In "Sources," for example, from his 1981 collection One For the Rose, the poet begins with an inventory of decay -- "Fish scales, wet newspapers . . . smoking tires," depicting, as is often the case in Levine's work, a moral rot at the heart of the country. Nevertheless, in the same breath with which he decries the hypocrisy of the nation, at the end of the poem Levine leaves himself space to bear witness to the world's beauty, grace, even wonder, finishing with a lush list of the sources of Detroit-made automobile names "that mean Lover/ of Horses, Hammer, First and Only, Last/ but Not Least, Beloved of God .... "

Levine uses the plain "language" of the American people -- our speech, our actions, our possessions and surroundings -- to "reveal us even when we're taking pains not to be revealed. " His revelations are not purely dark, however, he searches to find the poetry of our lives that corporate America would also have us overlook, as in two 1994 poems -- "Magpiety," which ends, "Everything is speaking or singing./ We're still here. " and "One Day," in which a couple travels "on and on, as far as we could/ into a day that never ended. "
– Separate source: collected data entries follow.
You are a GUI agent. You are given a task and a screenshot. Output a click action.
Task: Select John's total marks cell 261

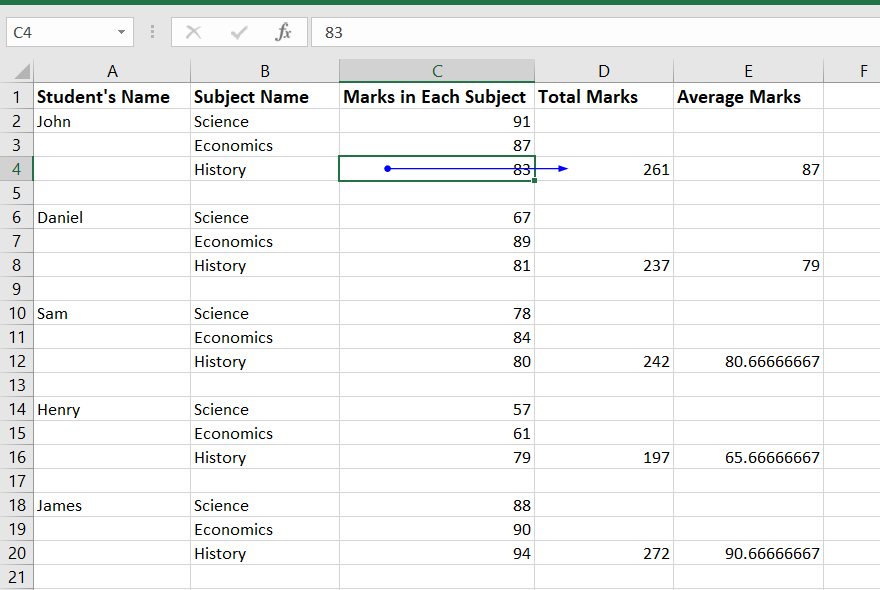pyautogui.click(x=604, y=169)
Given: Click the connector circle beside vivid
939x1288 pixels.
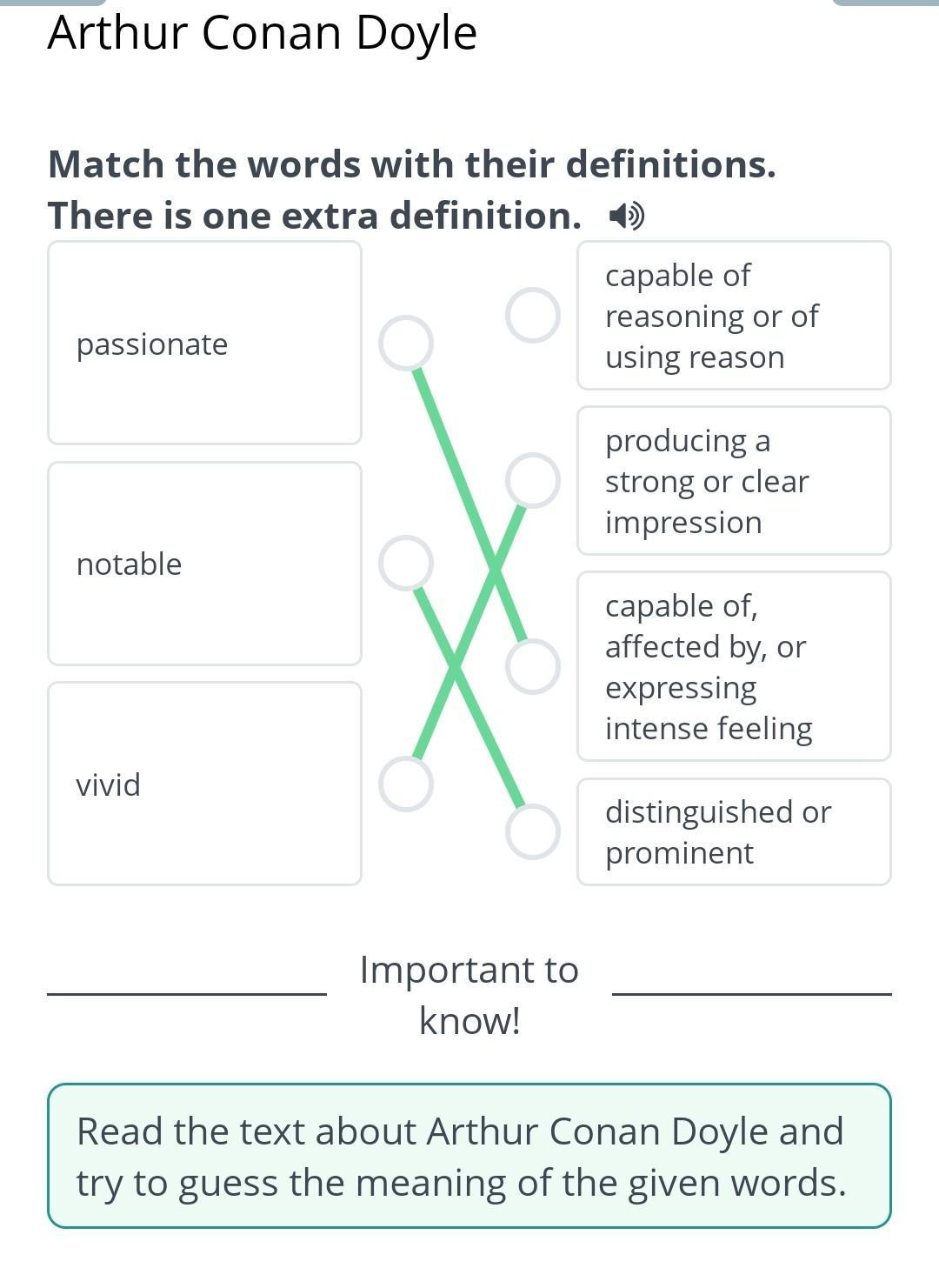Looking at the screenshot, I should (x=406, y=784).

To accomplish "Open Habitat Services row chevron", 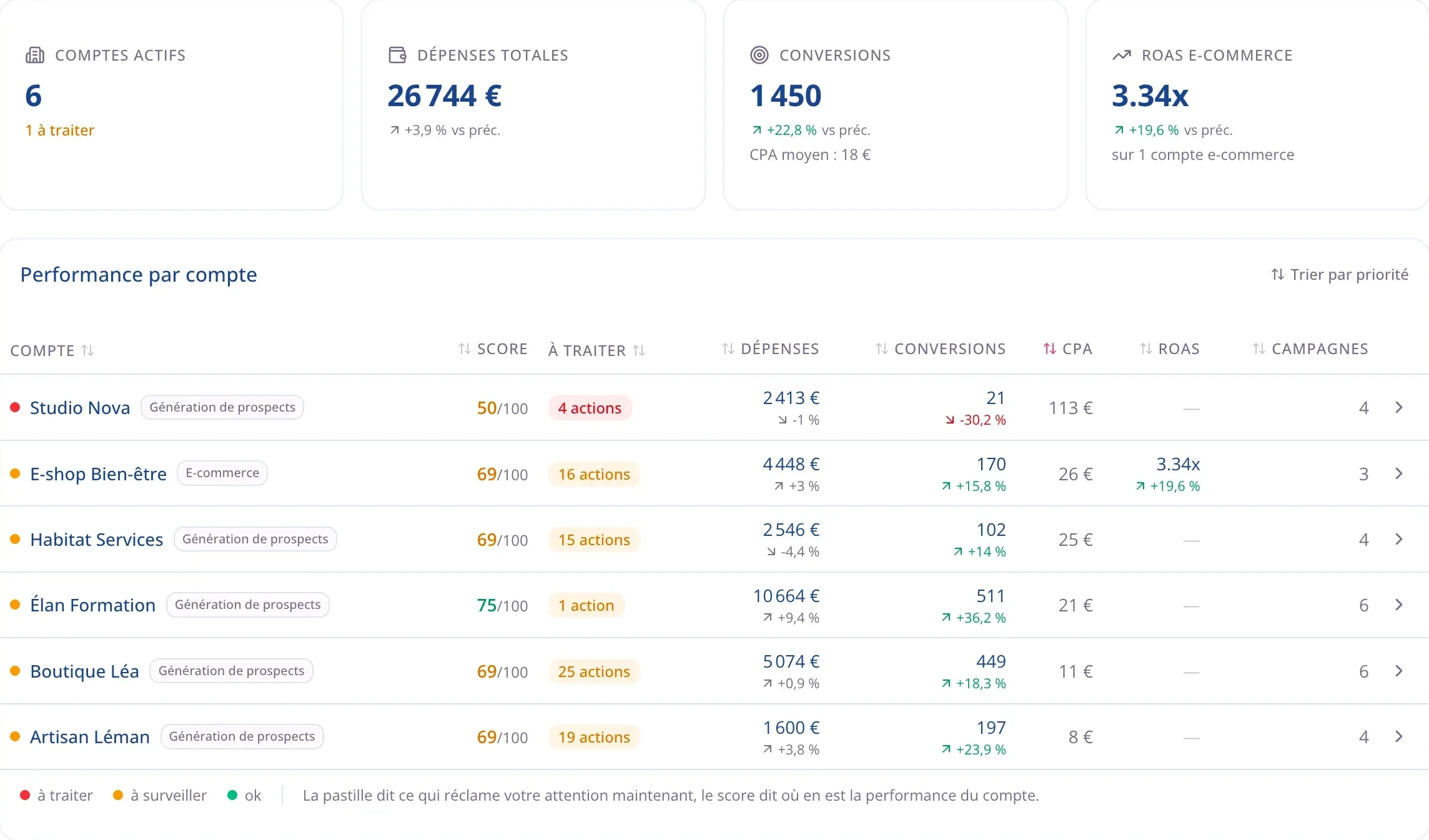I will click(1399, 539).
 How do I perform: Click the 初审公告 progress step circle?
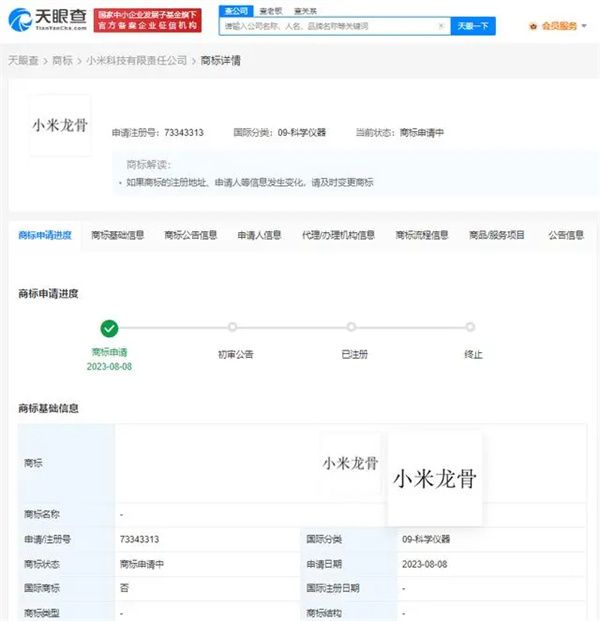point(232,327)
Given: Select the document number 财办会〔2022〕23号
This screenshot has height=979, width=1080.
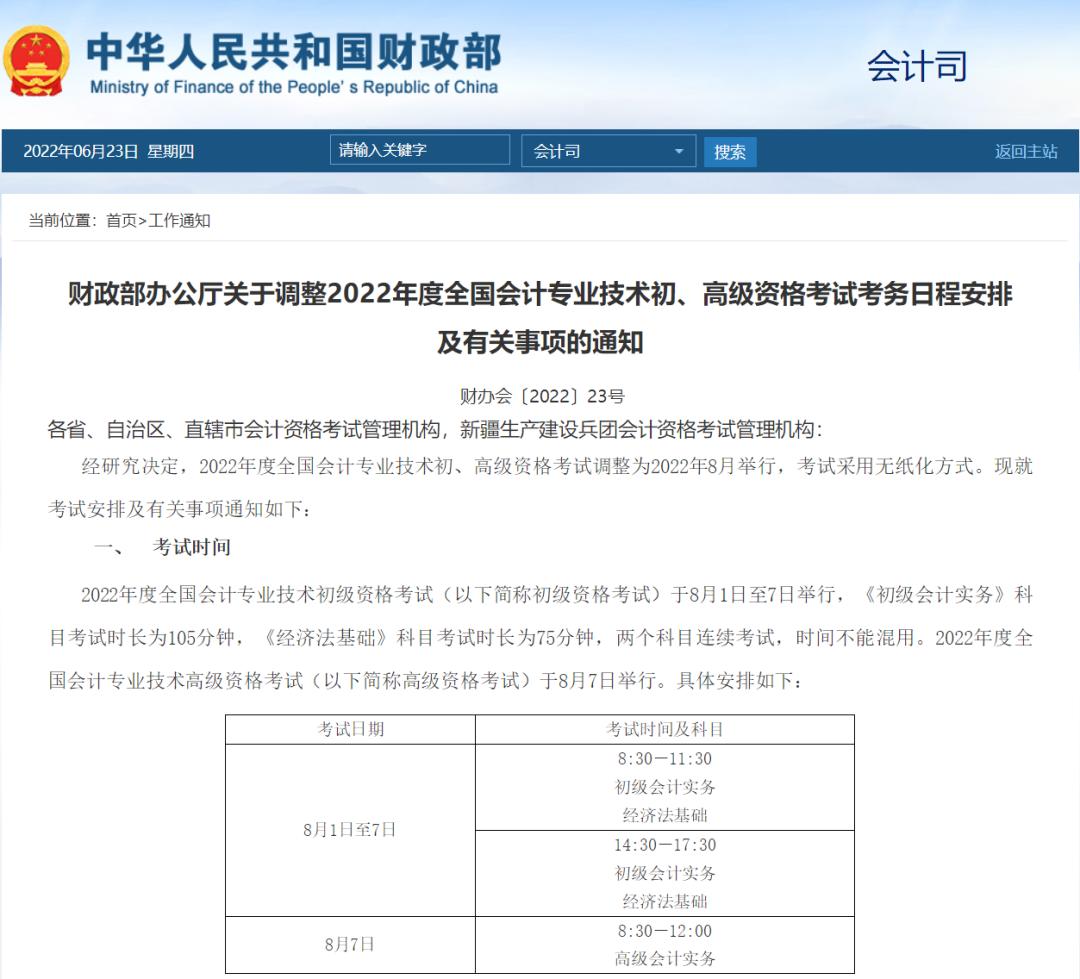Looking at the screenshot, I should point(541,396).
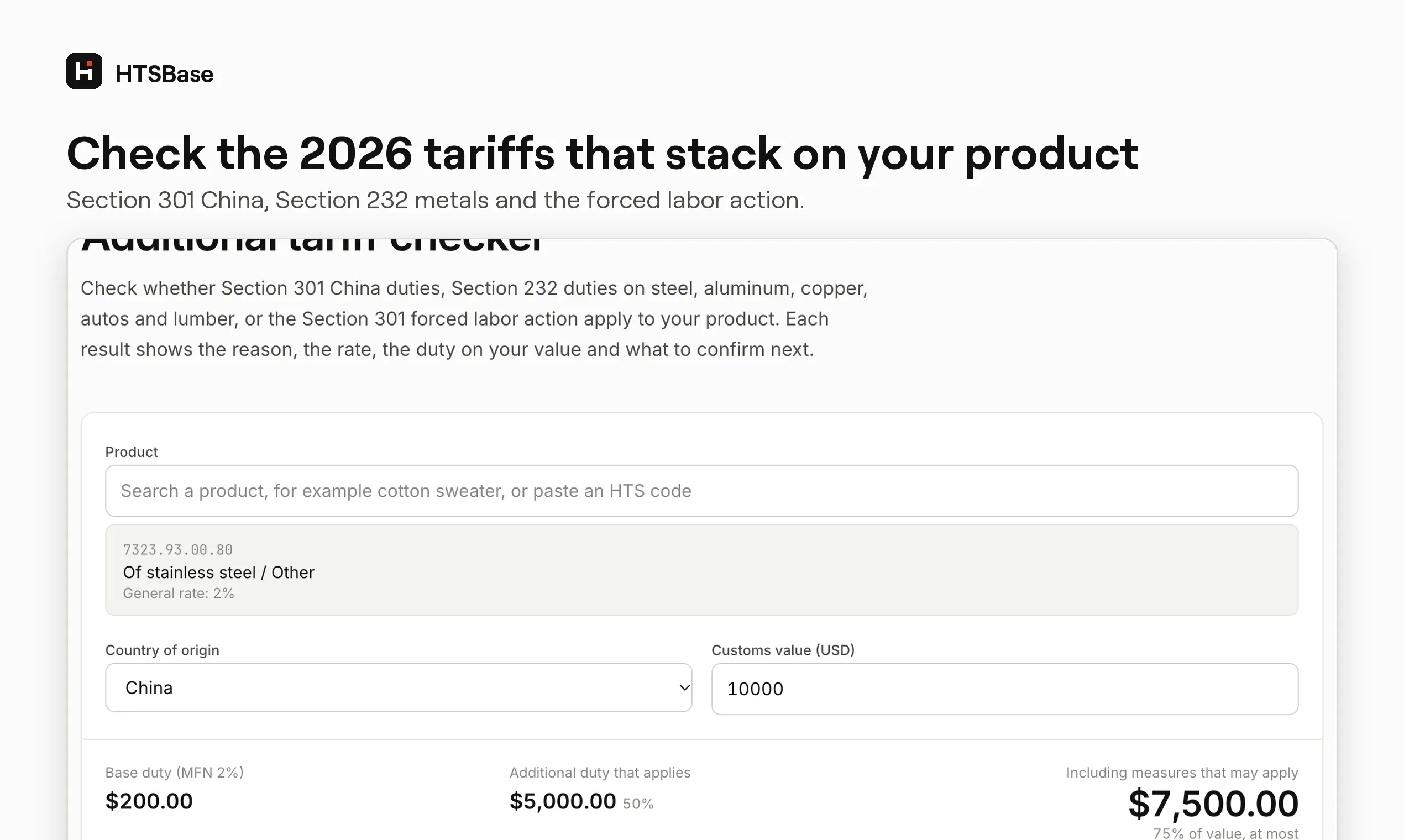The width and height of the screenshot is (1404, 840).
Task: Click the Check the 2026 tariffs heading
Action: click(603, 154)
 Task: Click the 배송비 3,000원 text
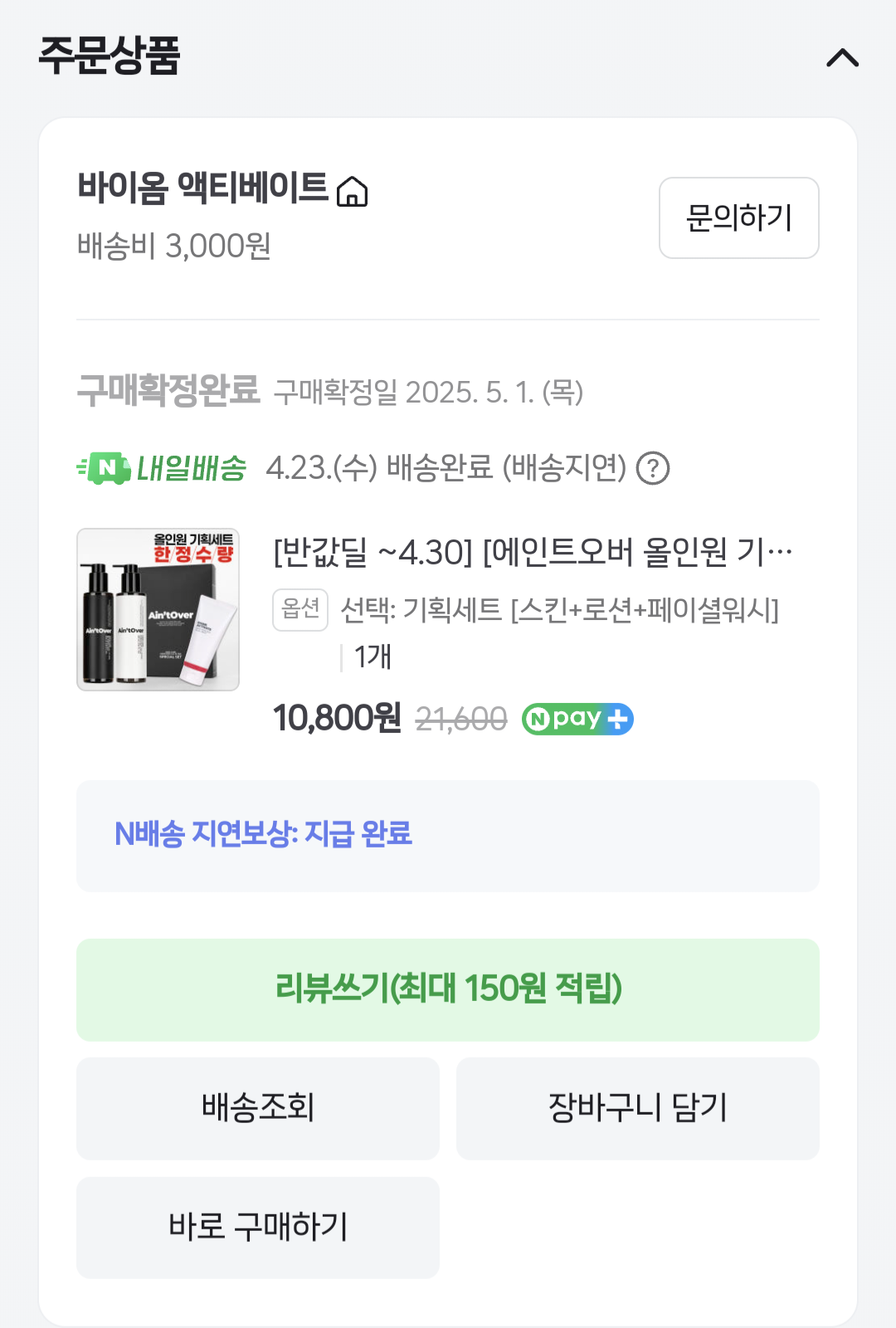[174, 246]
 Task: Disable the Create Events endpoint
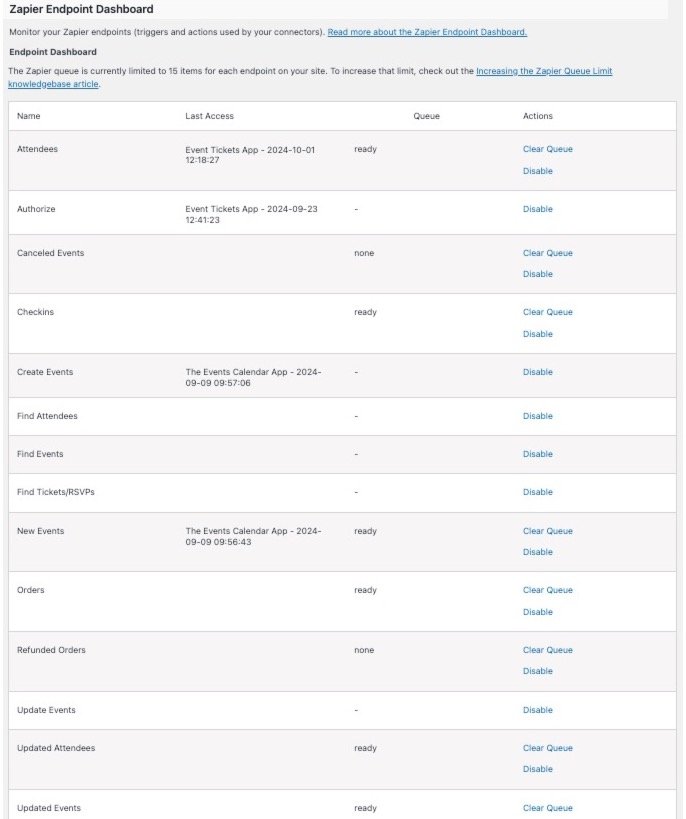(x=537, y=372)
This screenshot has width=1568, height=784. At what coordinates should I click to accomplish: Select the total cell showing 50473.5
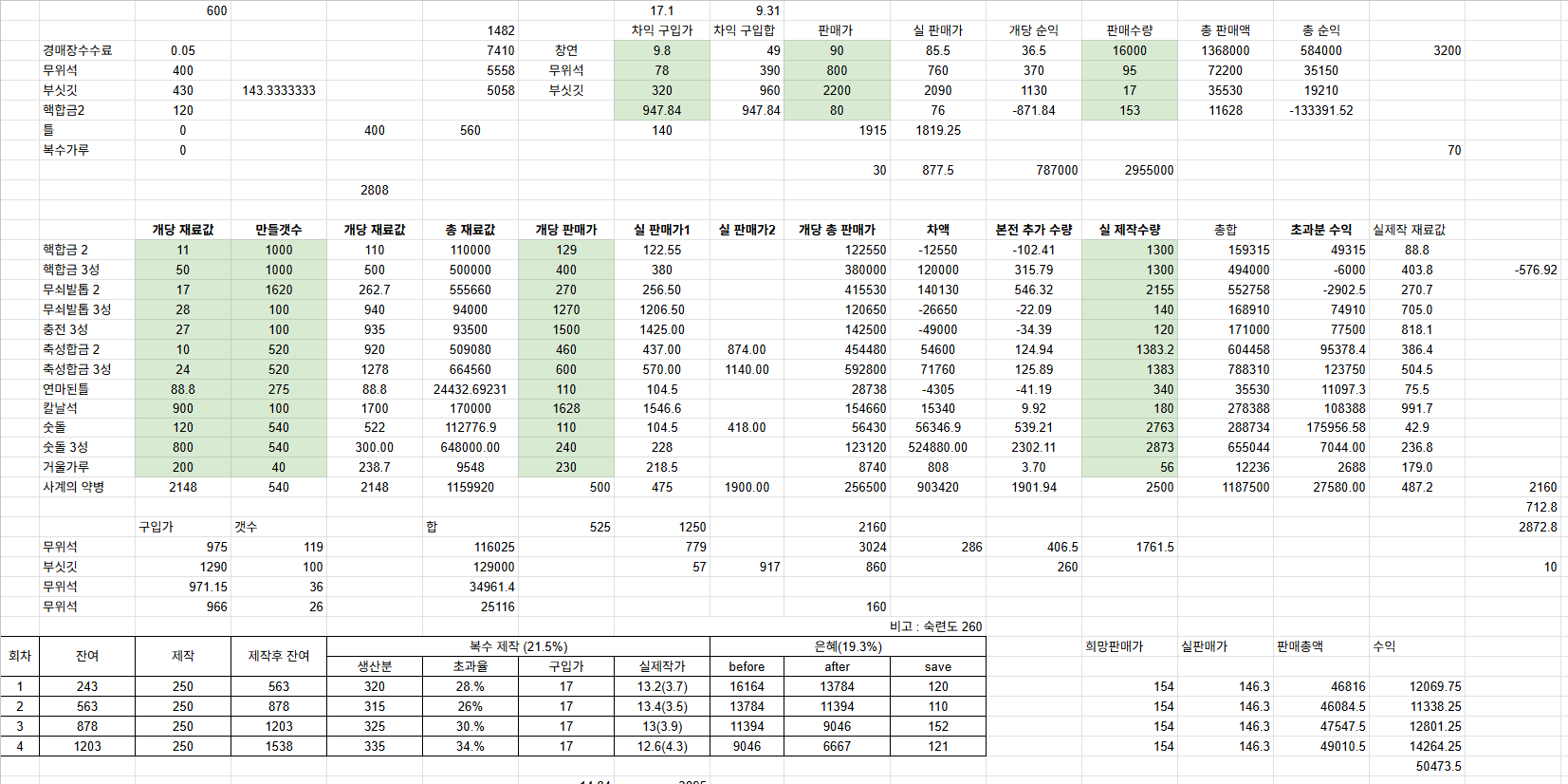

Such poetry aims, as critic Dave Smith has written, for "a visceral rather than a mental response" which, though rife with pitfalls, is profoundly fulfilling. Levine "risks the maudlin, the sentimental, the banal," Smith points out, " . . . because he cannot live in the world fully enough; because the world is so much with us all we must sing or die of its inexpressible presence. "

Timothy Cahill writes for the Times Union newspaper in Albany and is a contributor to The Christian Science Monitor.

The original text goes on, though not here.